MUMBAI: As ratings provider BARC India publishes separate viewing data for India's urban and rural TV markets for the first time, broadcasters are now expected move towards a two-tier ad sales market.

Raj Nayak, CEO at Colors, the entertainment channel, told Afaqs! that the broadcaster was considering selling urban and rural TV audiences separately. "This will help both the advertiser and the broadcaster who can now target the urban and rural viewer separately," he said.

"Depending on the specific audiences that the advertiser wants to target, broadcasters will now be able to clearly differentiate, and hence, get the right value from the advertiser," he continued.

Nayak anticipated this process would start with general entertainment channels such as his own, not least since these include the major free-to-air channels which are most popular in rural areas.

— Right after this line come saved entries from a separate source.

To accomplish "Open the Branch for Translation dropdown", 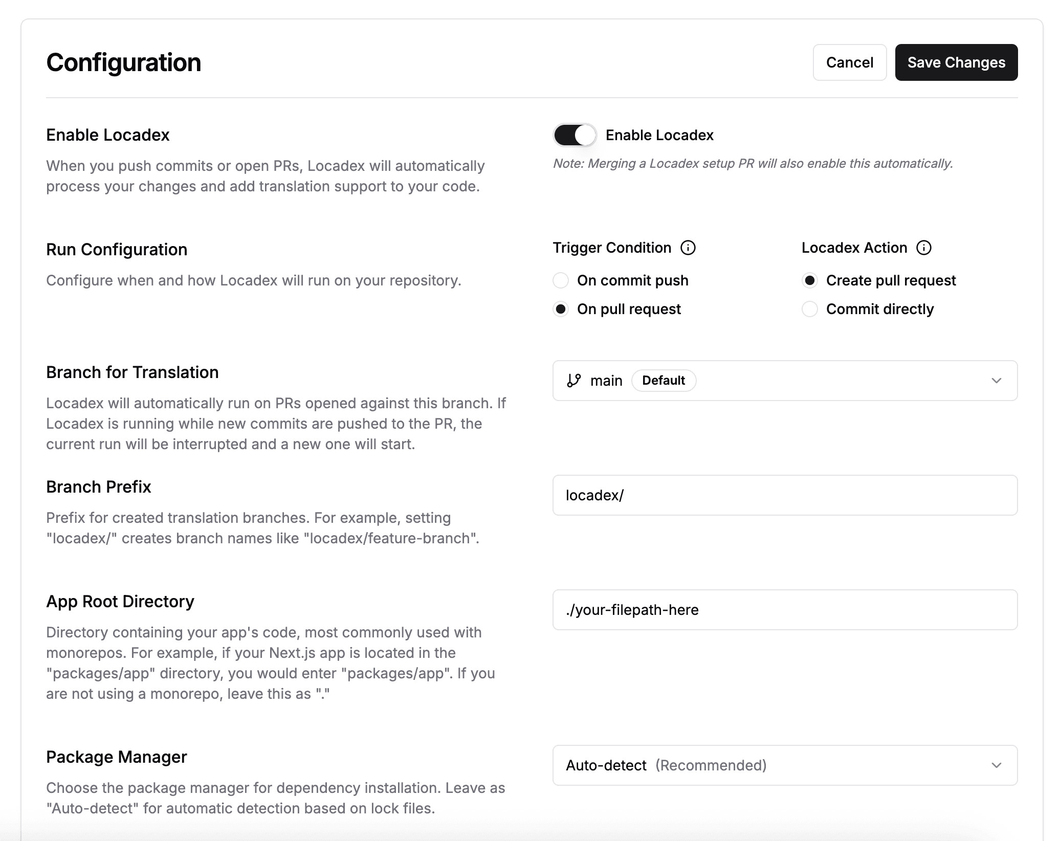I will [785, 381].
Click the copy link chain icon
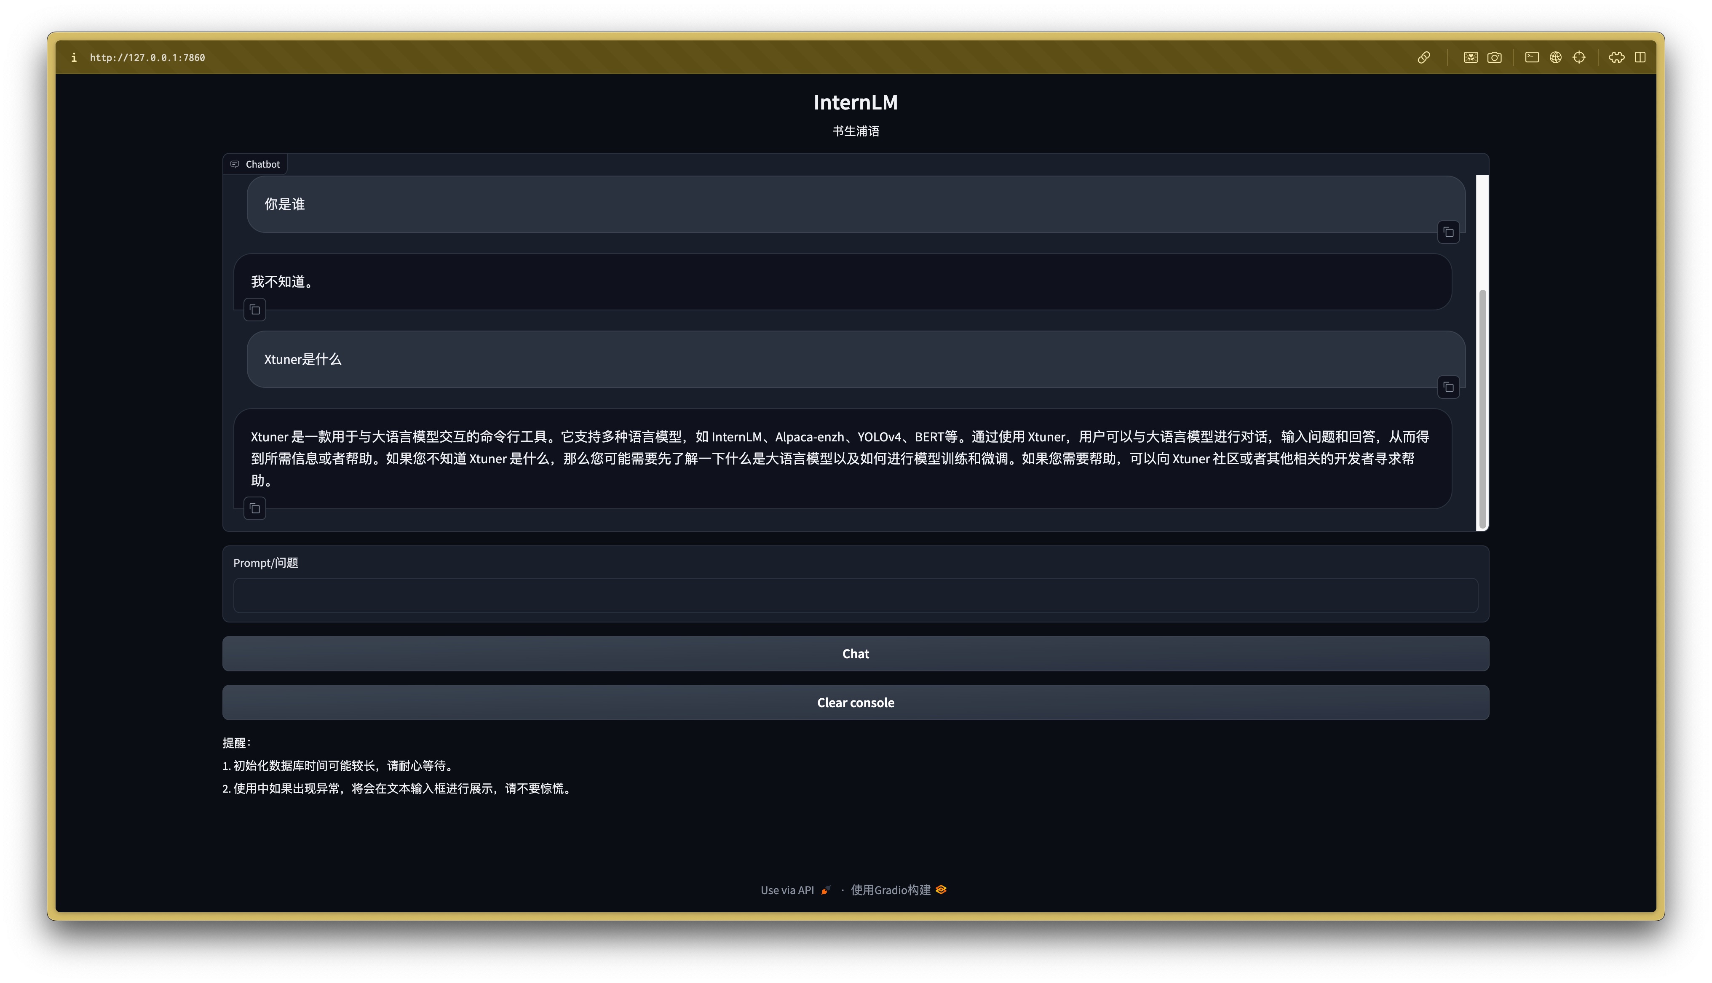The height and width of the screenshot is (983, 1712). [1424, 57]
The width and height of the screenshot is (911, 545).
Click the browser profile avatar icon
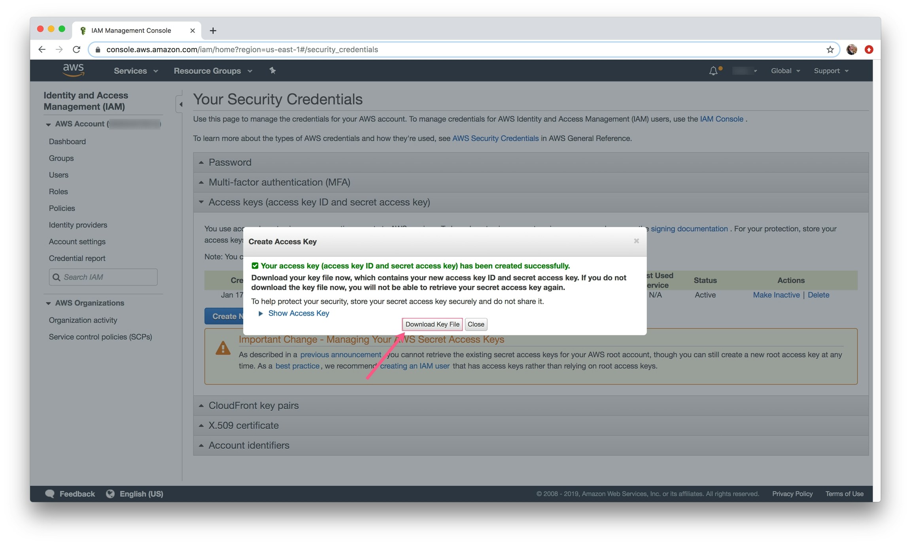tap(851, 49)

"However, going forward, movies, regional, would be important genres for the data to be clearly segregated," he added, "especially with multiple launches in these genres in the FTA space catering to the rural eyeballs."

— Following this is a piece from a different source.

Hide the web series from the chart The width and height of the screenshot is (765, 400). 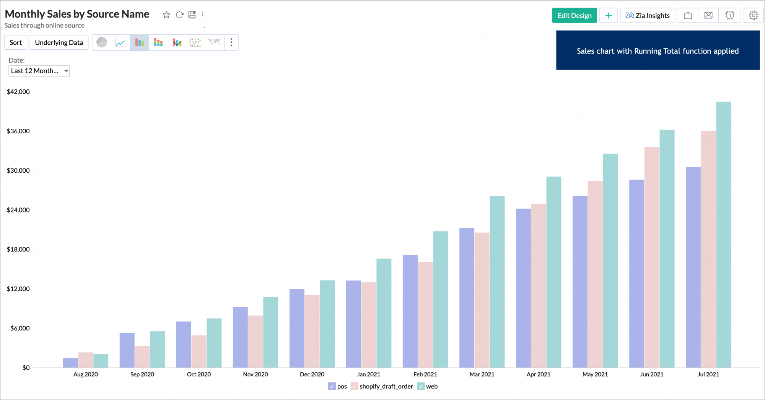421,386
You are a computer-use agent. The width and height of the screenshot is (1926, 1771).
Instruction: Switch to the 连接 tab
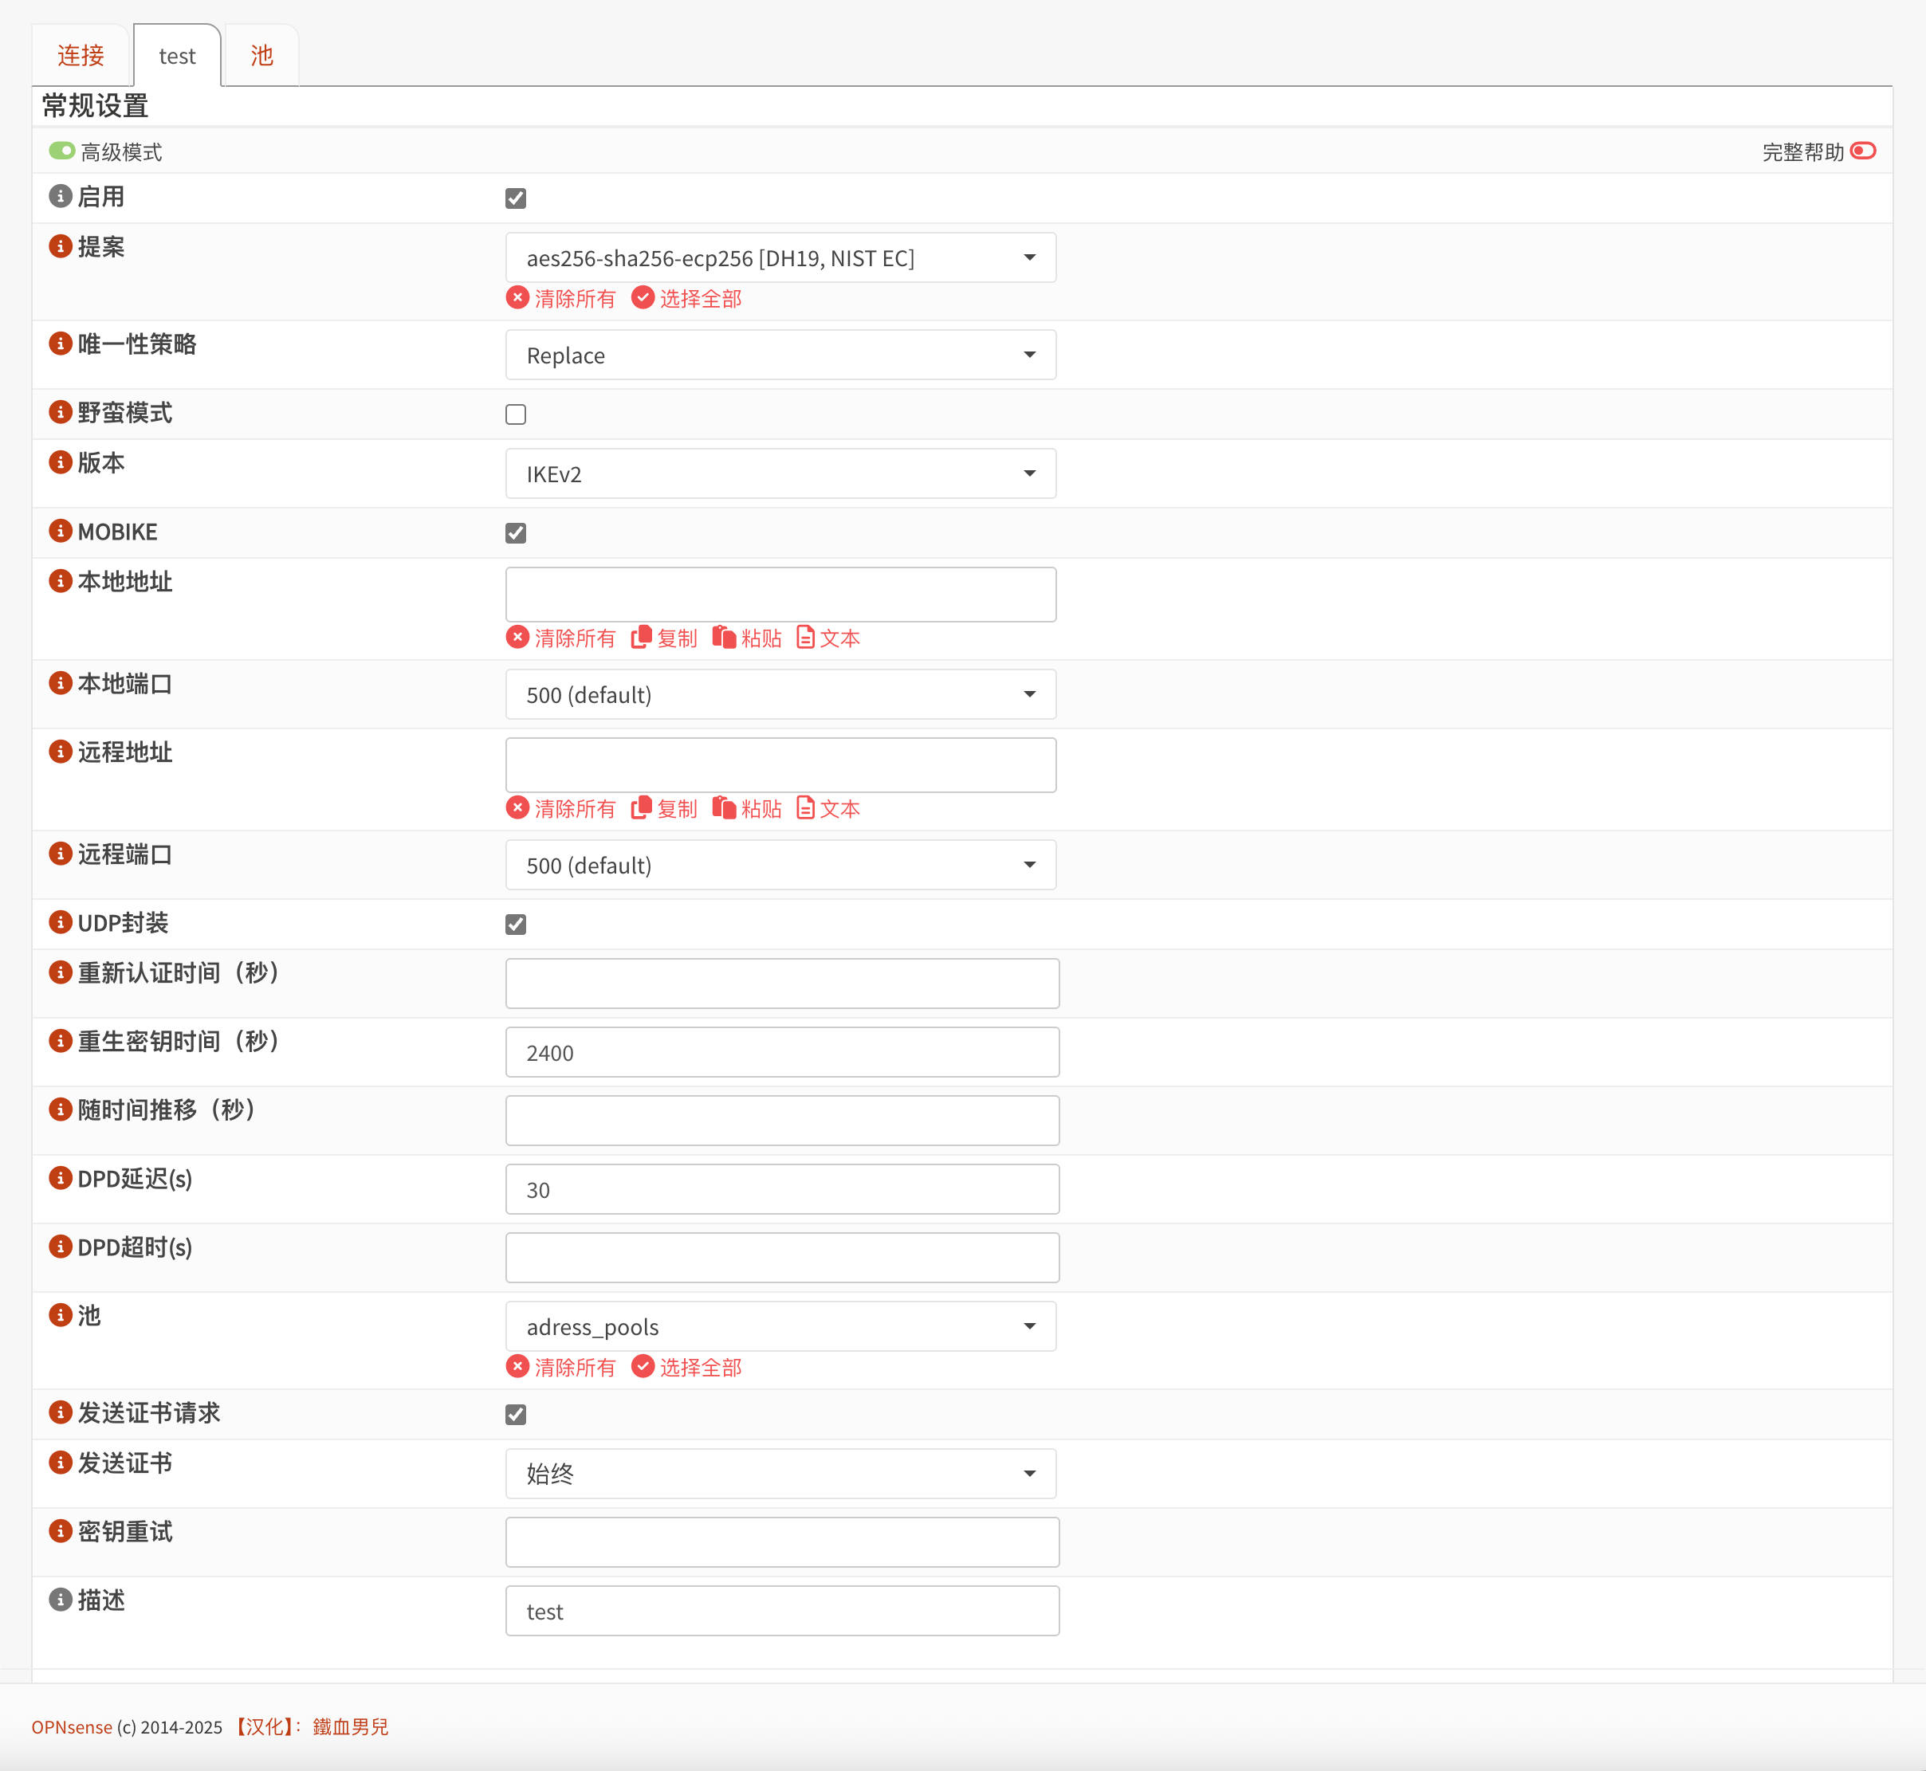[x=81, y=56]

Brand marketers welcomed BARC's shift. "Now we have more options, so it helps us design our media plan better," said Pravin Kulkarni, general manager at Parle Products. "Targeting also becomes finer and wastage can be avoided because of this data."

A side effect of that, however, is an increase in ad rates. Kulkarni noted that Sony Pal and Zee Anmol had already gone down this route – "and now the other broadcasters in the Top 10 will do the same".

BARC India pointed out that subscribers have always had the option to look at separate rural and urban data; "separate rankings for urban and rural viewership of the top Hindi general entertainment channels/programmes were only reported in the data that BARC India puts out for the public at large," it said.